Hi, I've been working on a procedural terrain generator for a little while and it's coming along nicely. I'm at the point where I'd like to spawn grass patches across the land, but I'm struggling with the logic.

The terrain is a flat surface made up of several bumpy squares combined in an ArrayMesh. I'm looking for a method that can check if the random space I'd like to spawn something in on is flat ground. I'd check the given x and z coordinates and see if the y value of my mesh is 0.

I watched this tutorial ( ) and it seems like it would accomplish what I'm looking for. There's one problem, though, and that's that to pass the height information to his shader, he supplies the height map that made his terrain. I'm not sure how I'd get the height data of my ArrayMesh to be understood by a shader, or any object wanting to understand if there is ground beneath where it's spawning. I'm pretty new to 3D, so any suggestions are greatly appreciated!

    Sushibee175 Vertex shader already knows the elevation (and inclination for that matter) of every vertex it gets at input. If you need it per pixel, just pass it from vertex shader to fragment shader via a varying variable.

      xyz Ah, I see. So if I understand correctly, I can apply a shader to the ground and have it spawn in grass based on the y of the specified point. Follow-up question, though: is there a way to access that elevation outside of a shader? Say I wanted to spawn a character in at a random point on the stage, but need to check the point's elevation in GDScript - is that information available outside of a vertex shader?

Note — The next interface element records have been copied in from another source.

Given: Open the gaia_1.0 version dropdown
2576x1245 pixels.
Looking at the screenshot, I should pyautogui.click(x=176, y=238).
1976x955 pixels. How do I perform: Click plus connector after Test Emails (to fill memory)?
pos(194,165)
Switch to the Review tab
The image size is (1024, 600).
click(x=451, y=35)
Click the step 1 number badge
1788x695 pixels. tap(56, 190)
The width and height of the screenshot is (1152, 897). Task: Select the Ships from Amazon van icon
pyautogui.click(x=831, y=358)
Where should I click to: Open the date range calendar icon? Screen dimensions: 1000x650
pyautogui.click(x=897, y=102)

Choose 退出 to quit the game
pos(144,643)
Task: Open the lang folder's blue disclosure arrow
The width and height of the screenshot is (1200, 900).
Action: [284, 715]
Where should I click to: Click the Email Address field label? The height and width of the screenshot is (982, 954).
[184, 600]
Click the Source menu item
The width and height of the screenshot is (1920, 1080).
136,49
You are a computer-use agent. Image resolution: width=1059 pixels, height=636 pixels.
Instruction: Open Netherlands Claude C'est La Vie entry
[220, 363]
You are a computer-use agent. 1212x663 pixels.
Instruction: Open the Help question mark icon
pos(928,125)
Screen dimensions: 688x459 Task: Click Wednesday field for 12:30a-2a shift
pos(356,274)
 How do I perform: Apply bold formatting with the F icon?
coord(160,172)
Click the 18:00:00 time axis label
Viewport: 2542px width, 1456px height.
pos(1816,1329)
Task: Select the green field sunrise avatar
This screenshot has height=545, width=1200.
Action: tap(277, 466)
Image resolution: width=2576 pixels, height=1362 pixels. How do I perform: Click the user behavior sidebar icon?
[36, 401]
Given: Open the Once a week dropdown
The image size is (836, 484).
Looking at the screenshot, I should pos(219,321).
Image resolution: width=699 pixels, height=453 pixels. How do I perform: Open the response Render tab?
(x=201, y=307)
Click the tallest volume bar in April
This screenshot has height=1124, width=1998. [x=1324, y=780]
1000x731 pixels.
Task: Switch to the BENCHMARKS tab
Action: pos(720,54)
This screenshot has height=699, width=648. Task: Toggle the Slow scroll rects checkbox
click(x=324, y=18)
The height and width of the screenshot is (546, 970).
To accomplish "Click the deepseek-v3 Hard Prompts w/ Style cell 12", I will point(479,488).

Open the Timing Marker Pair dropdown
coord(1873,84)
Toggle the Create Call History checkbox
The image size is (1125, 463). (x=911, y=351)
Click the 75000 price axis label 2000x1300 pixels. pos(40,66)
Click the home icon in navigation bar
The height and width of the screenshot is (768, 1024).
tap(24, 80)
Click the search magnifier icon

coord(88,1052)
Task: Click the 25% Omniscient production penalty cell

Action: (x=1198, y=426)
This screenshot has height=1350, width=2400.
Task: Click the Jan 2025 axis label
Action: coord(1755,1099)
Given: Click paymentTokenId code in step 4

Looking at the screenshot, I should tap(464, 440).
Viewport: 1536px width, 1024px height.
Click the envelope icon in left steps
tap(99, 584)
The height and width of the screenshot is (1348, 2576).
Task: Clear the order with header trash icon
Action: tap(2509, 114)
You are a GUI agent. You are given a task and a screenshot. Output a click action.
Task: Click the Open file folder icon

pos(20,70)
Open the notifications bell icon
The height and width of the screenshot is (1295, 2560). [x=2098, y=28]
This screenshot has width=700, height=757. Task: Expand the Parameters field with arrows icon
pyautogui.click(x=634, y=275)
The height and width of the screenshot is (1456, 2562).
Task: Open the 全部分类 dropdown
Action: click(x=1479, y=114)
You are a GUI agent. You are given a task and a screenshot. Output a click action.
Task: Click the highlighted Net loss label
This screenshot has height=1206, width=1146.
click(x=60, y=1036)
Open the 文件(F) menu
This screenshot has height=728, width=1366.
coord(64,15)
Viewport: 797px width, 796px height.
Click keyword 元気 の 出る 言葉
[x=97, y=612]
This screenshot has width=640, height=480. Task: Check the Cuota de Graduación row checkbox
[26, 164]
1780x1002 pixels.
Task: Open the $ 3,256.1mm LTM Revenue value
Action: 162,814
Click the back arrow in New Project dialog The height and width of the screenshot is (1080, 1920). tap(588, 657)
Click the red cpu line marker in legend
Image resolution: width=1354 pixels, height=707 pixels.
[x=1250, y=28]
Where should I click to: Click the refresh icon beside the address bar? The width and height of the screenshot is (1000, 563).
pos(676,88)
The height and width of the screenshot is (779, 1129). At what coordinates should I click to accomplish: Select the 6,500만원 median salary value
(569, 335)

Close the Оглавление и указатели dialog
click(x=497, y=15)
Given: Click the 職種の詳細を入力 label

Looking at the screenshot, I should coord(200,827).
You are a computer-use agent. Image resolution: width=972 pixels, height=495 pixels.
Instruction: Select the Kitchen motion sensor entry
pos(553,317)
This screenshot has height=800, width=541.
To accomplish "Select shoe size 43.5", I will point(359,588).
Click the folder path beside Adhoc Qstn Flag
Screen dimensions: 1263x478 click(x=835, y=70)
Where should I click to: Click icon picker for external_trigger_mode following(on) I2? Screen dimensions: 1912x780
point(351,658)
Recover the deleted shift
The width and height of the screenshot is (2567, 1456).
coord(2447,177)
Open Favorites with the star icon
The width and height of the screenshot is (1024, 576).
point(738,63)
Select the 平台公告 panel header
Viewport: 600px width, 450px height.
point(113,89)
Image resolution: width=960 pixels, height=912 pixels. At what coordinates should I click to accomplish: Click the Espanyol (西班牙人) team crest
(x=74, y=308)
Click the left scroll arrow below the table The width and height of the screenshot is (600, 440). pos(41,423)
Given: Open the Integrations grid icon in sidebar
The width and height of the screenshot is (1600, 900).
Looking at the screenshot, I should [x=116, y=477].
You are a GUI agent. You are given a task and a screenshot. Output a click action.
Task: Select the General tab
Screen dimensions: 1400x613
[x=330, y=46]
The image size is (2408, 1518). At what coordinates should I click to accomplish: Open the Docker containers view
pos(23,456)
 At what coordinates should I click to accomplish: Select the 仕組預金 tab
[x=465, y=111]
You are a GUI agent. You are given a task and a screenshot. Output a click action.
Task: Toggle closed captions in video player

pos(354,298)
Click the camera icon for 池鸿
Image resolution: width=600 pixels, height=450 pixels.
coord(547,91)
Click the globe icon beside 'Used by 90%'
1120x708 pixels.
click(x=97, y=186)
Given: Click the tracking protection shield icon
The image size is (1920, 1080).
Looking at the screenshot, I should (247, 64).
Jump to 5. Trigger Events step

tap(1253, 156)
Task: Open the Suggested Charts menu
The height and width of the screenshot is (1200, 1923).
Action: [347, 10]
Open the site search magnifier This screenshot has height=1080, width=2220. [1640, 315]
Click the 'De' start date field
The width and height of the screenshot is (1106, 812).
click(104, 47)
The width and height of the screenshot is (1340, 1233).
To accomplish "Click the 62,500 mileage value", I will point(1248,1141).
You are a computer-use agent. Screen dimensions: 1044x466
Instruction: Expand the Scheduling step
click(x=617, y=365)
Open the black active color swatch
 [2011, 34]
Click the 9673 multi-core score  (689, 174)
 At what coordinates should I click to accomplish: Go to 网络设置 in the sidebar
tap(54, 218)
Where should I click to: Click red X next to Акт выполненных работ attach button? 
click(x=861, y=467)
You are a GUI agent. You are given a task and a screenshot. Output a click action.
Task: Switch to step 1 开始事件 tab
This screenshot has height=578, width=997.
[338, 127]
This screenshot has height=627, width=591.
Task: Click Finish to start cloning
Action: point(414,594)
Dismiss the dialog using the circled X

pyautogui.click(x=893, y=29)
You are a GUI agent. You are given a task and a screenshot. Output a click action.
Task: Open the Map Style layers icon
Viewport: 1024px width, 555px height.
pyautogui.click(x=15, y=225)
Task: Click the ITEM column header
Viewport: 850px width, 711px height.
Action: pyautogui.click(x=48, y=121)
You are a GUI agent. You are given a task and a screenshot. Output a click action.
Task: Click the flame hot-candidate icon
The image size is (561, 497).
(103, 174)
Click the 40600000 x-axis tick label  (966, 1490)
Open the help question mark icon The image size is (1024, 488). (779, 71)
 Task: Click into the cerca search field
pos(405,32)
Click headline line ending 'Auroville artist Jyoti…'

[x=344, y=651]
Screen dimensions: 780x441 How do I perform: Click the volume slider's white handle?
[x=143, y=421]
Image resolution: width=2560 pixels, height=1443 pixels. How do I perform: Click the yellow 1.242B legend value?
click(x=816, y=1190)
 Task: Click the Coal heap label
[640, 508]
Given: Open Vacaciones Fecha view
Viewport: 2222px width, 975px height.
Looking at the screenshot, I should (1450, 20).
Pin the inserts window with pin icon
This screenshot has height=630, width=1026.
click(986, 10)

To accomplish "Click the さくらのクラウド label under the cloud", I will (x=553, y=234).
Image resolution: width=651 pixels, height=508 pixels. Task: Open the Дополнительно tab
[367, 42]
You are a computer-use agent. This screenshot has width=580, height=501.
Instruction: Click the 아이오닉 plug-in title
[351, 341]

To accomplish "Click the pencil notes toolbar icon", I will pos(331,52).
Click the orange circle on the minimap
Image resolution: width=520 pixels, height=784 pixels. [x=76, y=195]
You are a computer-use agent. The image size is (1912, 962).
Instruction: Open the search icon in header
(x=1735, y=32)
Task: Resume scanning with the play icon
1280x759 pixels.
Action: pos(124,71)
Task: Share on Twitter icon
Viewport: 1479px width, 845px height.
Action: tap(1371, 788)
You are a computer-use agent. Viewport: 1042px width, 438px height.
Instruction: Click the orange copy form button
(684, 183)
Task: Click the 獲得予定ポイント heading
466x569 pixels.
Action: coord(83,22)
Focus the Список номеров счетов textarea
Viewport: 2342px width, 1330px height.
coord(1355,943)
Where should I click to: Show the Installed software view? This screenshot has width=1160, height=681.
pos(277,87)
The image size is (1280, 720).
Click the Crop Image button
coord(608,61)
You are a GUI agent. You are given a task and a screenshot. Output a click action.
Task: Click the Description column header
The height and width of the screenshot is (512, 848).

      cybereality My grass wouldn't be several thousand blades, but just a few scattered meshes representing little clumps. If it runs at _ready, it shouldn't be too bad hypothetically.

      I also thought maybe I could export my own "height map" that's just binary black and white based on the top of my mesh. That could be a way to determine "legal" space. Definitely open to hearing any other methods, though. I'll spend today experimenting with what you two suggested. Thank you!

        Sushibee175 I also thought maybe I could export my own "height map" that's just binary black and white based on the top of my mesh.

        That would be called a (1-)bit mask.

        xyz
        cybereality

        Thank you both! Ray casting was definitely the solution. I feel like I've just unlocked a very powerful tool for the future. I had to create a child node with a CollisionShape of my ArrayMesh, but it wasn't too cumbersome. I'll tidy it up in the future to make it faster.

        Warning to anyone who reads this in the future: when I tried to check "position.y" from "intersect_ray()," it took me an hour to figure out why the y value was not equal to 0 despite displaying as such. Turns out, Vector3s are kind of stored as strings in dictionaries (which intersect_ray returns), so I had to write if str(variablename.position.y) == "0" instead of if variablename.position.y == 0... that might let you avoid the headache I just endured!

        I don't think Vector3's are stored as strings. The components should be floating point values. But they are not exact, so you should check within an epsilon.